Anota sin cambios el fragmento del texto sobre el homenaje de la Defensoría del Pueblo a Monseñor López Marañón que empieza con las palabras que contienen "La Declaración Universal de los Derechos Humanos marca" y termina con "mujeres indígenas, afrodescendientes.".

=== Texto del ejercicio ===

El domingo 10 de diciembre del 2017, la Defensoría del Pueblo realizó un acto conmemorativo por el aniversario de la Declaración Universal de los Derechos Humanos, para reconocer la labor de Monseñor Gonzalo López Marañón en defensa de los derechos humanos.

La Declaración Universal de los Derechos Humanos marca un hito en la historia de los mismos. Fue elaborada por representantes de todas las regiones del mundo y proclamada por la Asamblea General de las Naciones Unidas en París, el 10 de diciembre de 1948, como un ideal común para todos los pueblos y naciones.

En esta ocasión, la Defensoría del Pueblo rindió homenaje al Monseñor Gonzalo López Marañón, un sacerdote de nacionalidad española que presidió la iglesia de San Miguel de Sucumbíos por más de 40 años. Durante su tiempo de servicio, Monseñor López y los Carmelitas descalzos construyeron un modelo de iglesia con un fuerte enfoque social y activa participación de mujeres indígenas, afrodescendientes.

=== Datos proporcionados ===

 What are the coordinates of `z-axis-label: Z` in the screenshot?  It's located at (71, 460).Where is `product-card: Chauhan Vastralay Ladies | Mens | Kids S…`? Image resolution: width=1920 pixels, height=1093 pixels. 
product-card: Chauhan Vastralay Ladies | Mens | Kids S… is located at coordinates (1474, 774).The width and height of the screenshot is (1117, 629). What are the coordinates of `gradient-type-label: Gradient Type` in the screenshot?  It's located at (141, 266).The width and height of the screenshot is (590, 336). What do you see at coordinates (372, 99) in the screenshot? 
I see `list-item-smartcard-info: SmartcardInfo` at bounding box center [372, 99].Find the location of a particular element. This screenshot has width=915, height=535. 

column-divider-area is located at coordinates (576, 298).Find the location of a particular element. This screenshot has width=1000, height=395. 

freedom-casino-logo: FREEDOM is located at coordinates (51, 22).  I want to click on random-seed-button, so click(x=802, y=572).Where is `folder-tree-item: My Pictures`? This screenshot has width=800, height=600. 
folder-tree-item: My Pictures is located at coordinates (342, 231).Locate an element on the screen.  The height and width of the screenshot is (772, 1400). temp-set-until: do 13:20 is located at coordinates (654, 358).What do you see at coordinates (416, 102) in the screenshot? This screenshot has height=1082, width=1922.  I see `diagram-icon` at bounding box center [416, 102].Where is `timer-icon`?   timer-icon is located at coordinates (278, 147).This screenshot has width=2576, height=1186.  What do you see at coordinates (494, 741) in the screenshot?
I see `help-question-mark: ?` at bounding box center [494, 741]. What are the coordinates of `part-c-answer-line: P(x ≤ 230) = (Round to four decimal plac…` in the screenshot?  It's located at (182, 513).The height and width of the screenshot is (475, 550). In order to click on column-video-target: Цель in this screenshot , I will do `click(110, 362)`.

===

__Solución__:
La Declaración Universal de los Derechos Humanos marca un hito en la historia de los mismos. Fue elaborada por representantes de todas las regiones del mundo y proclamada por la Asamblea General de las Naciones Unidas en París, el 10 de diciembre de 1948, como un ideal común para todos los pueblos y naciones.

En esta ocasión, la Defensoría del Pueblo rindió homenaje al Monseñor Gonzalo López Marañón, un sacerdote de nacionalidad española que presidió la iglesia de San Miguel de Sucumbíos por más de 40 años. Durante su tiempo de servicio, Monseñor López y los Carmelitas descalzos construyeron un modelo de iglesia con un fuerte enfoque social y activa participación de mujeres indígenas, afrodescendientes.